“Last Train from Poor Valley” was written by Norman Blake and first recorded by the Seldom Scene on their 1973 Rebel album Old Train; Blake recorded his own version the following year. The title’s “Poor Valley” refers to the mountain community above Bristol, Virginia — the Carter Family’s home country — and the song’s broader subject is the Appalachian coal-mining decline of the late 20th century.
The lyric tracks a coal-mining family pushed out by mine closures: the husband heading out on the last train to look for work, leaving his wife and children behind, the small farm and the family church both already gone. The song was used in Barbara Kopple’s 1976 documentary Harlan County, USA — the chronicle of the 1973 Brookside coal-miners’ strike — which gave it a wider profile beyond the bluegrass and folk audiences that had carried it through the mid-1970s.

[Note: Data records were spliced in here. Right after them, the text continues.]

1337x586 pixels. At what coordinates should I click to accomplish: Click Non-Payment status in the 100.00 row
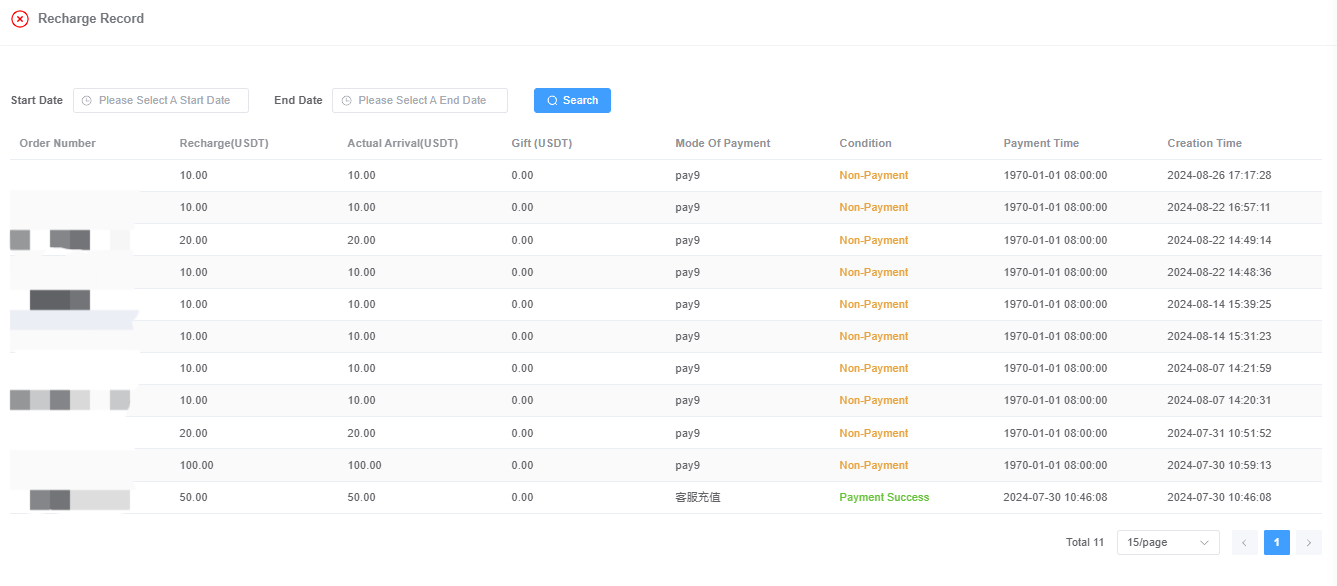(873, 465)

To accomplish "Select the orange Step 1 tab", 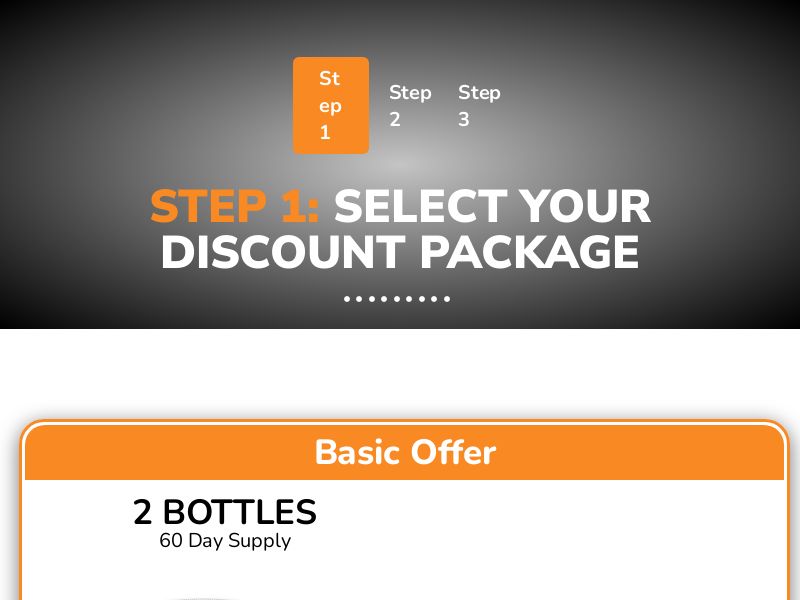I will (331, 105).
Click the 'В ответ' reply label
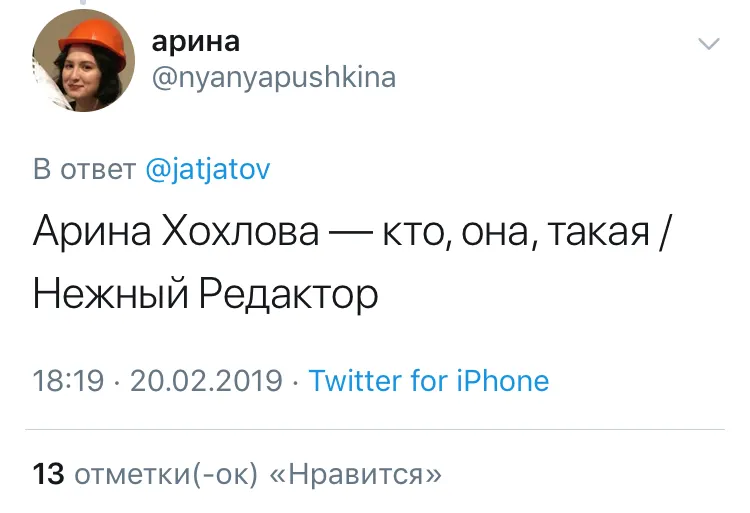The height and width of the screenshot is (513, 750). [x=84, y=169]

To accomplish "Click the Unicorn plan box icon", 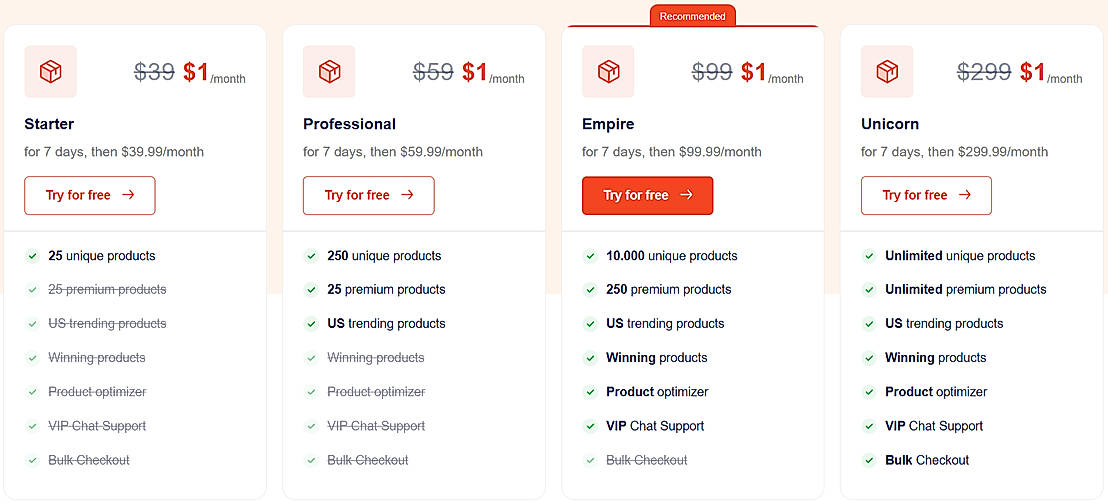I will pos(887,72).
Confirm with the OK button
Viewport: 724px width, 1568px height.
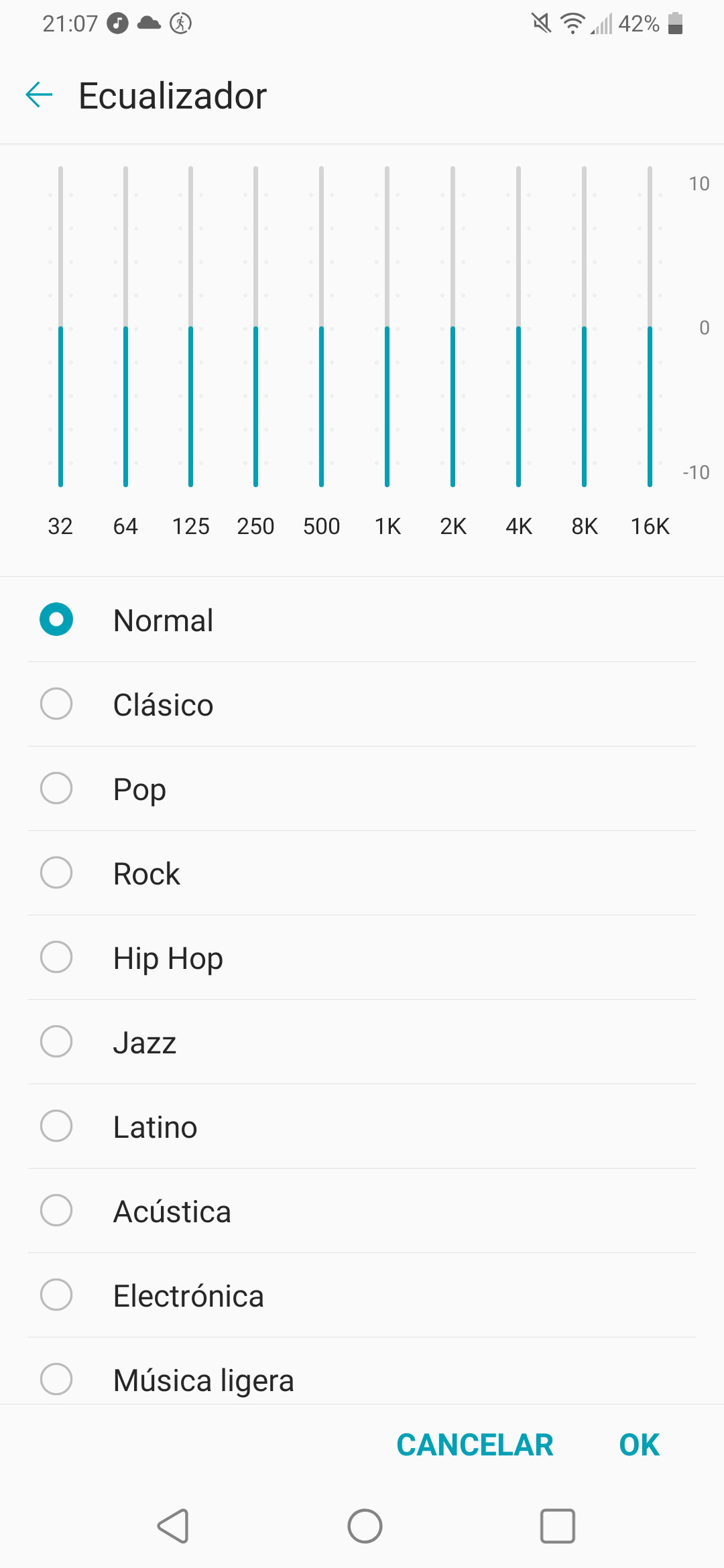point(640,1445)
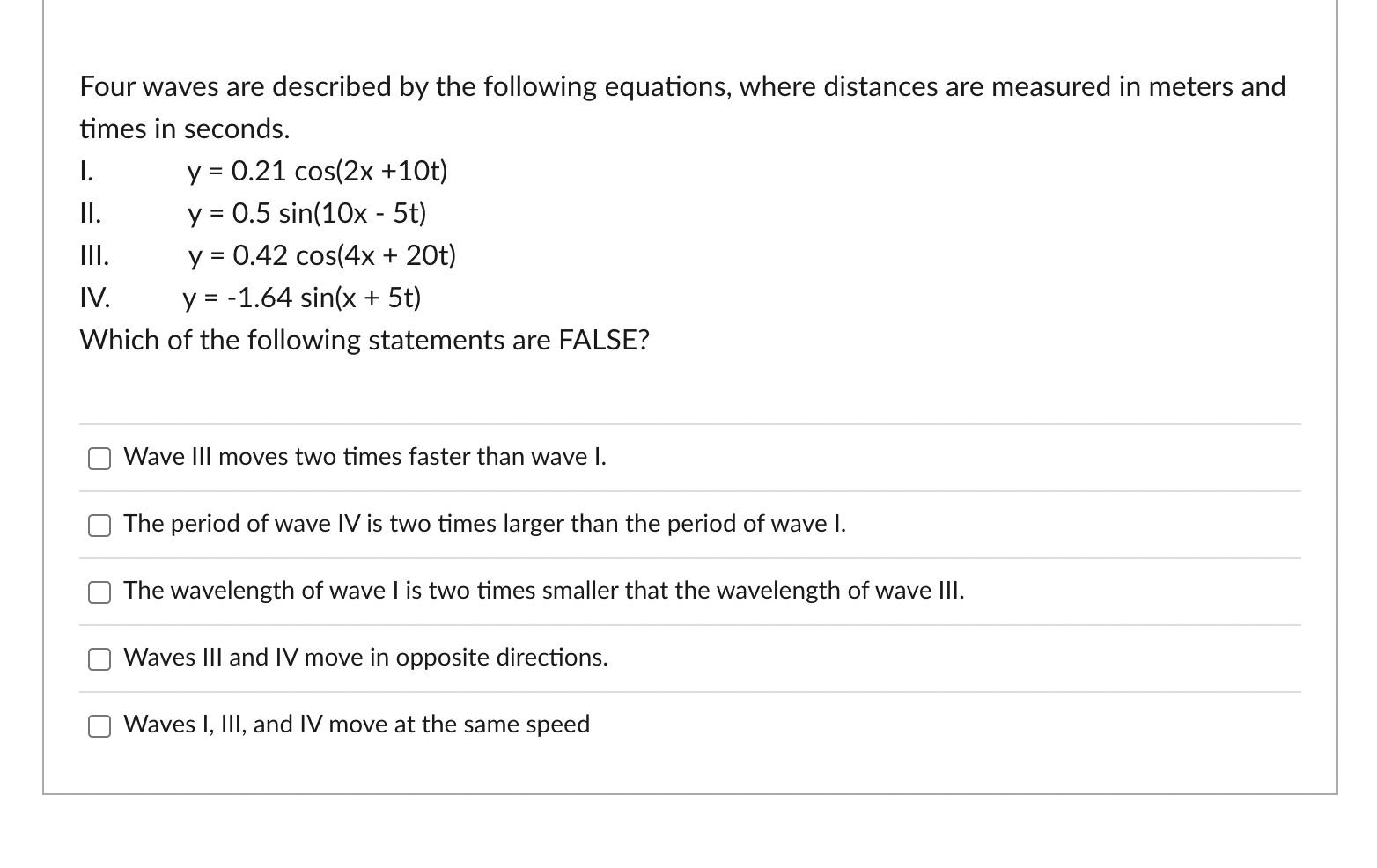The width and height of the screenshot is (1377, 868).
Task: Click the question prompt 'Which of the following statements are FALSE?'
Action: pyautogui.click(x=364, y=340)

The recording most contemporary bluegrass listeners know is Norman Blake and Tony Rice’s reading on their 1987 Rounder duo album Blake & Rice, the version associated with this entry. Their flatpicked-and-vocal arrangement, taken at a slow tempo with the lyric’s grief carried plainly, is the version most younger pickers reference. It works as a slow vocal feature in any acoustic set looking for a coal-mining or labour text, and the harmony slot opens on the chorus refrain.